Who is this book for?
Candidly, the book is for myself. As crazy as that sounds, it’s when I first started out to write it, I really wanted to write it under the lessons I believe in and that compass when it comes to entrepreneurship, as almost a daily reminder, right, like your North Star. But coincidental, there is thousands of entrepreneurs that I knew would appreciate something like this. In fact, it’s what I do for a living, right? I teach these principles, so although somewhat egotistically and somewhat selfishly I wrote it for myself, I coincidentally and purposely wrote it to help as many people as possible, too. But I don’t want to mislead. It really is something where I needed something to remind myself why I love what I do, what I’ve learned over 10 years of what I do, essentially a reminder when things are stressful, things are tough, when you hit the bumps in the road, but it’s for any entrepreneur in their entrepreneurial journey.
What is the big idea behind the book?
Long story short, in 2013 I nearly killed my company and bankrupt myself, and it was because I was a wantrepreneur and not an entrepreneur. This book was written under the understanding of what’s the difference between an entrepreneur and a wantrepreneur at its surface, but it was also meant to be a practical guide on what makes a great entrepreneur. And basically I defined eight key fundamentals of a framework in the book, that when you gauge yourself off of it and you look at yourself upon each of those pieces in the framework, that’s how you’ll become a successful entrepreneur and how you’ll stick to the game long-term.
And one thing I would add is this isn’t a book I wrote on how to properly file your tax returns or make money or die or any of the normal business cliché and things you read in business books. Even though it’s a business book, it’s written more from a philosophical layer, it was a very stoic layer, because that’s the piece that I feel is not talked about enough in entrepreneurship, and the difference between a great entrepreneur and a wantrepreneur, hands down.
The 8 step framework
I break down the framework into eight pieces:
- Short-term thinking
- Long-term thinking
Even when you write your own book, sometimes things jump in, right? It breaks down each of those eight, and basically the idea is how can you rate yourself between a zero to 100 on how you’re doing on each of those individual skill sets. So, like, how you doing from an empathy perspective when running your business? How’s your leadership style when it comes to running your business? Are you thinking too much about the short term, or not enough? Too much about the long term, not enough? How are you gauging your business and economics, understanding economic cycles? How are you dealing with operations? How are you monitoring the health vitals of your company? It’s your purpose, right? Not your passion. What’s your purpose? What literally will make you keep working, even if you feel burned out, and frustrated, and upset, and angry, and stressed out, and everything in between?
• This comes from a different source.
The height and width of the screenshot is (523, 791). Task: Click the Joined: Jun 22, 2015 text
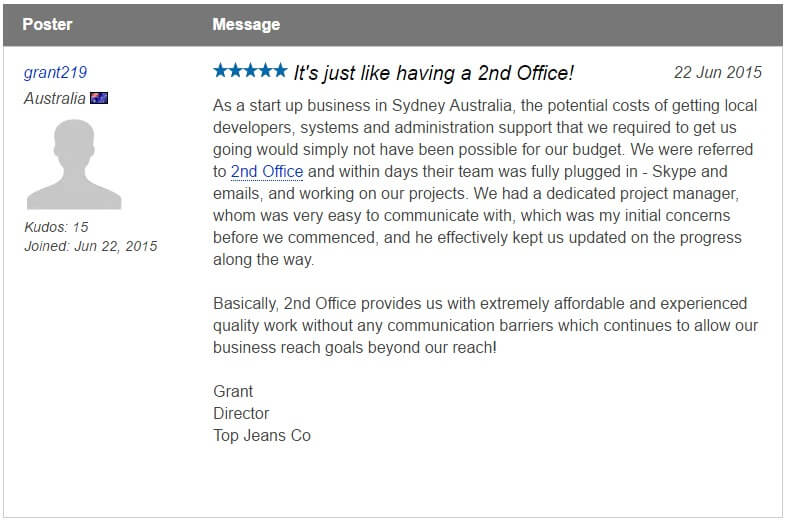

And then self-awareness, probably the most key aspect of it. You can’t do any of this without being self-aware. You can’t actually gauge yourself without being truthful to yourself, right? So throughout the book I break down each of those key dimensions, each a part of that framework.
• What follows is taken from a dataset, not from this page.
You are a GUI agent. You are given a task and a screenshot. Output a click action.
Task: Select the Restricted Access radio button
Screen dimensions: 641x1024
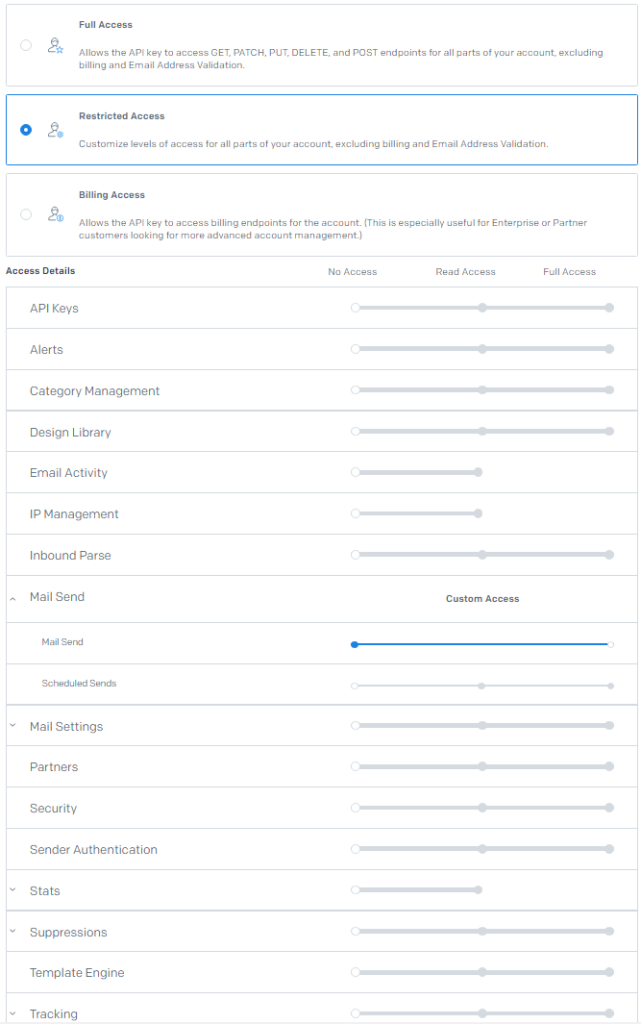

What will readers learn from the book?
The book is broken into two parts. The first part is basically explaining why you need a framework. It uses my story, it uses examples of what happens when you don’t have a North Star, and then it introduces what the framework is. The second half of the book goes into each fundamental of the framework, giving real lessons, real stories, and then actual practical guides on what to do to better engage yourself. And then at the very end of the book, we actually include a diagram of the framework and how you can actually rate yourself and consistently do that. So it’s actually both. In many ways, it’s almost like two books in one, the how and the why, and that’s kind of how the book was broken down into.
What are the next steps after reading the book?
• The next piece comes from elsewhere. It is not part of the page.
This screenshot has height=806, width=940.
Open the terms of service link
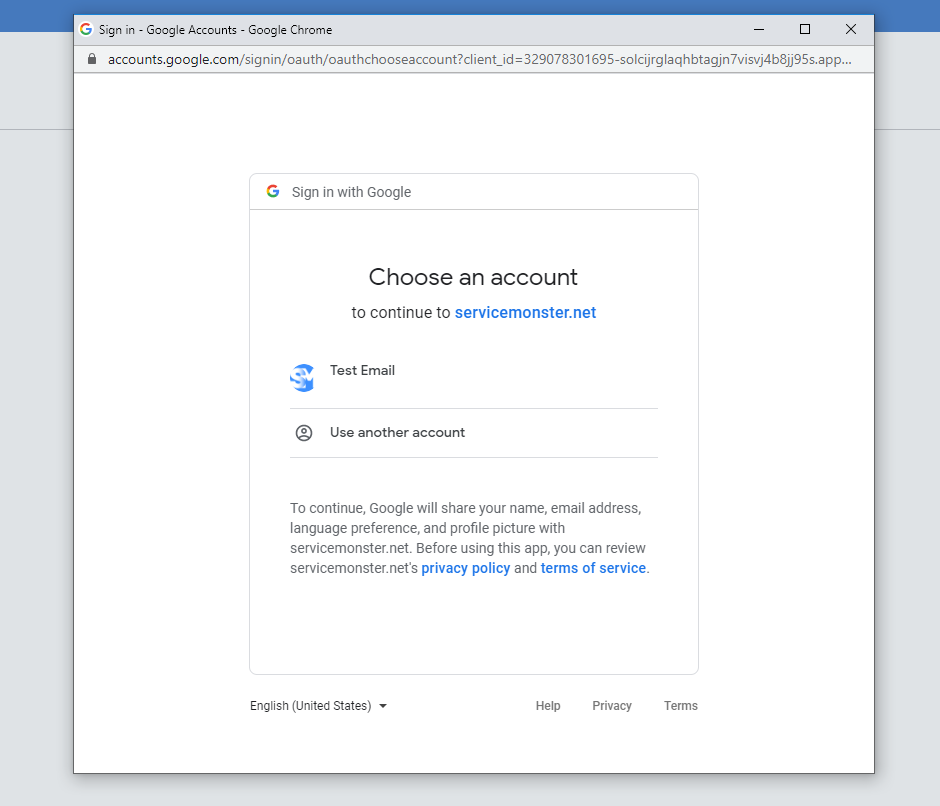click(x=593, y=568)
The cool thing about the book that I’ve been very fortunate to hear from feedback is it gets better when you reread it, and it gets better, or once you read it, it starts feeling more like common sense, and you can just apply it and you can start almost, I hate to use the word subconscious, like this book’s on higher meaning, it’s not that. But a lot of the lessons you learn really are common sense, but we don’t think about it, because we feel like in entrepreneurship, things need to be more complex than you need to be to be successful, which is, a lot of times it’s just the fundamentals as needed. So a lot of times, that beats down the fundamentals so that you just stick to it and it acts as second nature for you.